Итак, «Я», личность представляют собой особую реальность, которая складывается в процессах уподобления, рефлексии, самосознания. А откуда взялись сами эти процессы, ведь маленькие дети не рефлексуют, не уподобляют свою жизнь культурным образцам, не склонны к самосознанию, короче, реальность «Я» у них отсутствует. Конечно, маленький ребенок, указывая на себя, говорит: «Я», и даже может кое-что сказать о себе, но эта реальность лишь предпосылка, достаточно отдаленная от той, которая возникает позже, при формировании личности. Кстати, и первобытные народы, похоже, не знали, что такое личность; представление о личности и реальности «Я» заменяли у них ощущение и переживание рода (народа) и тотема (Бога).

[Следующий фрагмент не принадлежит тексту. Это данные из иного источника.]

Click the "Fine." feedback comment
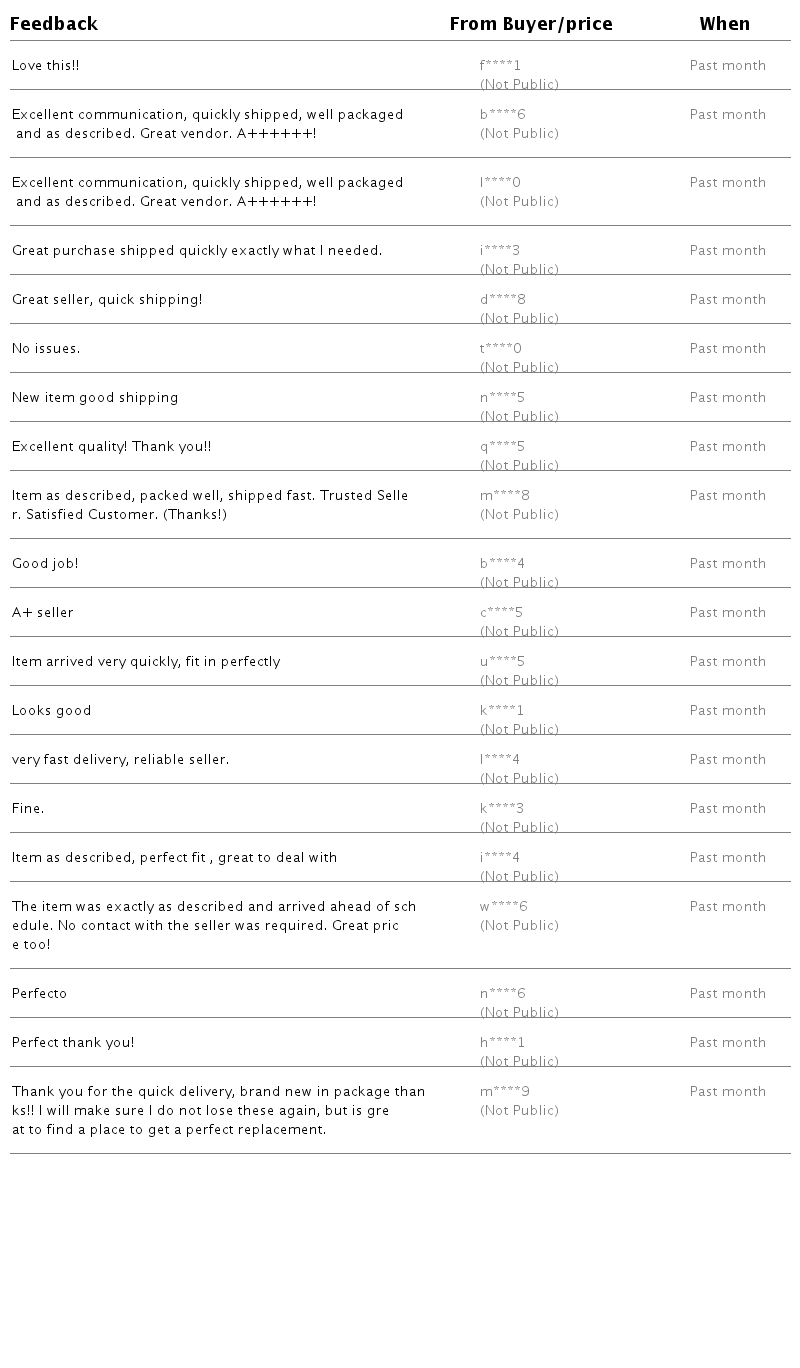 28,809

Институт личности и самосознания появляется лишь в античной и средневековой культуре. Это происходит в связи с тем, что, во-первых, разрушается и исчезает архаический тип общности и жизни людей, интегрированных сакральными институтами и реальностями; во-вторых, складываются новые производственные отношения: разделение труда, цеха, управление и организация; в— третьих, формирование социальных институтов, государств влечет за собой такие действия, как целеполагание, планирование, поддержание социальных структур; в-четвертых, индивид в своем поведении начинает ориентироваться на других, на группу, на культурный образец. По этим и сходным причинам начинает формироваться институт личности, закрепляющий новый способ существования человека в мире и обществе.